WL: Well, it’s not like television and movies are trendsetters on the topic. The internet — especially YouTube — has provided a platform for the most genuine depictions of trans people accessible to a wide audience. These are narratives about trans people, by trans people. Not actors. Not cisgender people writing about the trans experience. The existence of trans people is not a new trend that has popped up in the last few years — we’ve been here for quite some time. But now we have a fairly easy, accessible way to share our stories with others. Not only that, but platforms like YouTube provide so many resources for those who live in areas that may not have an LGBT center or a large transgender population or adequate medical care. It’s not a fad or a trend — it’s awareness.
NP: This show seems fringe in some ways, but it’s actually a showbiz adaptation of a lot of the stories that have been out there, ghettoized, for a long time. And the cast and crew is star-studded in our little world. Jiz Lee, Zackary Drucker, Jennifer Miller, Eileen Myles — these people are Kardashians. It’s weird and, I’ll admit, kind of a thrill.
WL: And the brilliant casting of Hari Nef.
NP: Who is ridiculously gorgeous.
WL: So, so gorgeous! And I’m always stoked when a trans character is actually played by a trans person.
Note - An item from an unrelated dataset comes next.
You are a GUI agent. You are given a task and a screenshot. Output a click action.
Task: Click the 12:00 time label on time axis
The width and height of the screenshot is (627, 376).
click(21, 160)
NP: Hear, hear. And she plays Gittel, a “transsexual” who is part of Magnus Hirschfeld’s Institute of Sexuality in Berlin, so beautifully. I was a little skeptical about the 1933 Berlin flashbacks, but when the connection to the Pfefferman family emerged, I loved that they worked the story of the Deutsche Studentenschaft raid on the pioneering Institute for Sexuality into this season. Trauma is passed on through generations. The raid puts the pain that Maura, Sarah, Ali, and Josh are expressing into a broader context. There have been moments and worlds in which people had freedom from gender and sexual binaries, just as there have been moments of extreme repression and violence. As writer Ali Liebegott pointed out in Slate, rather than comparing the Nazi treatment of gays and transsexuals to the womyn-born-womyn policy at Idyllwild/Mich Fest, these flashbacks ask, “What if the institute had just kept going, and there was progress from that point? What would that mean for all these people who’ve suffered all this time?”
The show is about so much more than Maura’s transition, but over and over we can see how demands for normalcy in gender and sexual orientation can make people crazy and cause harm. Everyone is affected. Even Josh — whom we’ve barely mentioned.
WL: Oh, Josh. He breaks down after his life went to shit because his mom’s new boyfriend said he’s upset about not having a father. Was Mort ever a good father? I don’t understand the whole “I miss the former you” or “You’ll alway be … to me” rhetoric. Why do you grieve the “death” of a trans person’s former self instead of celebrating the present and future, especially if the past caused the trans person so much pain?
Overall, though, I enjoy the show. It leaves a lot to be desired, but it’s still way ahead of the pack.